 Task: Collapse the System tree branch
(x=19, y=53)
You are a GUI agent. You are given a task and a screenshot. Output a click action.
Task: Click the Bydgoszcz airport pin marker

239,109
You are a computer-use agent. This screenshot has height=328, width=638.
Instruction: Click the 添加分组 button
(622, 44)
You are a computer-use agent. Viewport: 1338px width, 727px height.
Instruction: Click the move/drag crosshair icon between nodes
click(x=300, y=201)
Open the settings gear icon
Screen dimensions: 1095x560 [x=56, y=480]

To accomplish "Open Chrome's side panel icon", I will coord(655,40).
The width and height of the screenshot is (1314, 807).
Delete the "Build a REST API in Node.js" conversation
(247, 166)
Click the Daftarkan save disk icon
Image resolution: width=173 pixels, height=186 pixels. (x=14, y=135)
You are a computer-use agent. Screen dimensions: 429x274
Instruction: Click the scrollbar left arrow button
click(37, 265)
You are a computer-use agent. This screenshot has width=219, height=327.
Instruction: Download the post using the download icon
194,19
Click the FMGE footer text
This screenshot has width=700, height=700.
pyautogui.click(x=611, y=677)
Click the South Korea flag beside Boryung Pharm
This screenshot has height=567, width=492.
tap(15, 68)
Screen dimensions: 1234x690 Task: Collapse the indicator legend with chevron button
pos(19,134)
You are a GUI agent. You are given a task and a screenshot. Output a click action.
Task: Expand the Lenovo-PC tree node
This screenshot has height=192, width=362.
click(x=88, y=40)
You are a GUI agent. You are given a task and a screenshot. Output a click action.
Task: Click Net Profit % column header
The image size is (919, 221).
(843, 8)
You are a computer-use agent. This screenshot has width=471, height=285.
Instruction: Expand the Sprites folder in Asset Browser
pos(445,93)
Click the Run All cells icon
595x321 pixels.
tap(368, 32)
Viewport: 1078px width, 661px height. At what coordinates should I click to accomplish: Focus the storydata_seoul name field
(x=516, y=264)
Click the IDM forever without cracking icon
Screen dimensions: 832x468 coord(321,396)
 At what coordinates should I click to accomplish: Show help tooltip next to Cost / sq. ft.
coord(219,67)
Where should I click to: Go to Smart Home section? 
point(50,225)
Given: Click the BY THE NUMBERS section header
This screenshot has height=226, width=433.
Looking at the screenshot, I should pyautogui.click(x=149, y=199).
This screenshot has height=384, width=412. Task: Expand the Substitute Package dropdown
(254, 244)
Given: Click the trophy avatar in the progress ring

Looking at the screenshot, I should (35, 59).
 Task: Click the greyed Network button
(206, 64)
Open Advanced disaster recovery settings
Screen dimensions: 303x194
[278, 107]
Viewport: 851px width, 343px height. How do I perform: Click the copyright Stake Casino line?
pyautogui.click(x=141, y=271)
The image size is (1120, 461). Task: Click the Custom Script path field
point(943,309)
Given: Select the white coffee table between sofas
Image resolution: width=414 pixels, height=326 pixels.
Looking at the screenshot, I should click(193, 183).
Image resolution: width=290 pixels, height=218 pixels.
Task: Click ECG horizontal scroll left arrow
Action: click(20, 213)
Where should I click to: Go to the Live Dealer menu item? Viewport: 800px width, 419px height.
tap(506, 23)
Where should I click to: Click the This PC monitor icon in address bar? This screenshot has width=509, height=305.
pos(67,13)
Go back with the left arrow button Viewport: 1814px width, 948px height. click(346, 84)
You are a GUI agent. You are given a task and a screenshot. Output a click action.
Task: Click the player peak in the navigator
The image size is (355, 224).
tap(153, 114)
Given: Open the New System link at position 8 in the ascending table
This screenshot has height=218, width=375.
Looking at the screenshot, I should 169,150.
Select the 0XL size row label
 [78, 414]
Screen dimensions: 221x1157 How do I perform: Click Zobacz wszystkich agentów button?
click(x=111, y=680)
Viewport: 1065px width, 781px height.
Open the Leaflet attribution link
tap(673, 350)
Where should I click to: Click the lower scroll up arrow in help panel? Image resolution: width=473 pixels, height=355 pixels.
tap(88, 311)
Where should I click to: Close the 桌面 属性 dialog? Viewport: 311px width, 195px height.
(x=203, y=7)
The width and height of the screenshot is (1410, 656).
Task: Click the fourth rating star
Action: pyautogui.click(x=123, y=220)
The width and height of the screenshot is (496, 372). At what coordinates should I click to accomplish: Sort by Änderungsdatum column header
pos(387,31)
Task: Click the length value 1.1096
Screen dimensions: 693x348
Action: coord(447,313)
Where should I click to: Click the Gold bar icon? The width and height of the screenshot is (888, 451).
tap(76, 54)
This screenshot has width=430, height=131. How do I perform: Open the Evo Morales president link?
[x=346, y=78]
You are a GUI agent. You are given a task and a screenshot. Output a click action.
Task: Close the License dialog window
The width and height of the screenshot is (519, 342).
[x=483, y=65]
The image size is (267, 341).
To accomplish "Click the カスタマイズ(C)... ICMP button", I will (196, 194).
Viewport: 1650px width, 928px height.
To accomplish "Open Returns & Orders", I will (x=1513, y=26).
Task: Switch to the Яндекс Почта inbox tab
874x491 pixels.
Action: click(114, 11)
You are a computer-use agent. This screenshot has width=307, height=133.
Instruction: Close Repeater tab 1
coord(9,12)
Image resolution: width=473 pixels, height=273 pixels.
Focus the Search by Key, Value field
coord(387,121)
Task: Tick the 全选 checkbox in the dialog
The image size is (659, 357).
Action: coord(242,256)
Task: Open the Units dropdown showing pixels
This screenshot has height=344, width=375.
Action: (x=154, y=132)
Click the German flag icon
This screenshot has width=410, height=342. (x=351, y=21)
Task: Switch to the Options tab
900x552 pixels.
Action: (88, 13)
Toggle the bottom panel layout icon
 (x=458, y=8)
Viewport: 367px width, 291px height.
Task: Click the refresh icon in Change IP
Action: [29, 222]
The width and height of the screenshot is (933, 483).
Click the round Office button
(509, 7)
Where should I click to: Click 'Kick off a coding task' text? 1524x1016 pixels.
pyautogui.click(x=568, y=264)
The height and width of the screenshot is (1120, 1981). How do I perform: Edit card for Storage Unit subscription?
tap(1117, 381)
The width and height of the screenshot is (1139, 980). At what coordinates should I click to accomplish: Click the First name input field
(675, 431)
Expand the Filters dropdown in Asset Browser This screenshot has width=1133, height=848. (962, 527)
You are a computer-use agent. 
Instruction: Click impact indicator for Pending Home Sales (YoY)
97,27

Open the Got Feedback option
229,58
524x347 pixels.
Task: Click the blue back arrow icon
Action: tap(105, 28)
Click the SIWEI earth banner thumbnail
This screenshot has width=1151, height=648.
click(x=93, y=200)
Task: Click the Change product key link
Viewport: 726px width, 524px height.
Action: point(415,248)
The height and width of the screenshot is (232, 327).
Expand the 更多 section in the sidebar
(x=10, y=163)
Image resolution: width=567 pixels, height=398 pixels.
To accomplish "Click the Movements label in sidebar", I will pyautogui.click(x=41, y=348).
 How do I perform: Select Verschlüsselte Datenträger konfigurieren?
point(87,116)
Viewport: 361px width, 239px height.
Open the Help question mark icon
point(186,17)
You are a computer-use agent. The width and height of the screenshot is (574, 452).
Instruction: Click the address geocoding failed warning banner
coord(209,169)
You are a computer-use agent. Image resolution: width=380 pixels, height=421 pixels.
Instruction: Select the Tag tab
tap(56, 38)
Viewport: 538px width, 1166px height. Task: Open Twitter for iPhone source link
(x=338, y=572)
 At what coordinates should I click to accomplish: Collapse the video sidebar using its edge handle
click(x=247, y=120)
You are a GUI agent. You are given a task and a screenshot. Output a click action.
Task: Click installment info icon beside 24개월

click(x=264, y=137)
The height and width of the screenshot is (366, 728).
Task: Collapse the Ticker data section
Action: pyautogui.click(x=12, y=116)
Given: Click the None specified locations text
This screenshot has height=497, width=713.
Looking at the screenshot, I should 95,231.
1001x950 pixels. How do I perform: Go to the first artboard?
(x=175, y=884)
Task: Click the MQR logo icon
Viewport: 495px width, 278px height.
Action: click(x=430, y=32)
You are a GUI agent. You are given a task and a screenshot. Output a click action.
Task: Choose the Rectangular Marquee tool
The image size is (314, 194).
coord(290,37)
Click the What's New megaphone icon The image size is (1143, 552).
# # # # # # #
Your task:
Please state how many lines of the listing above hold "table", giving the number and nothing else.

The answer:
2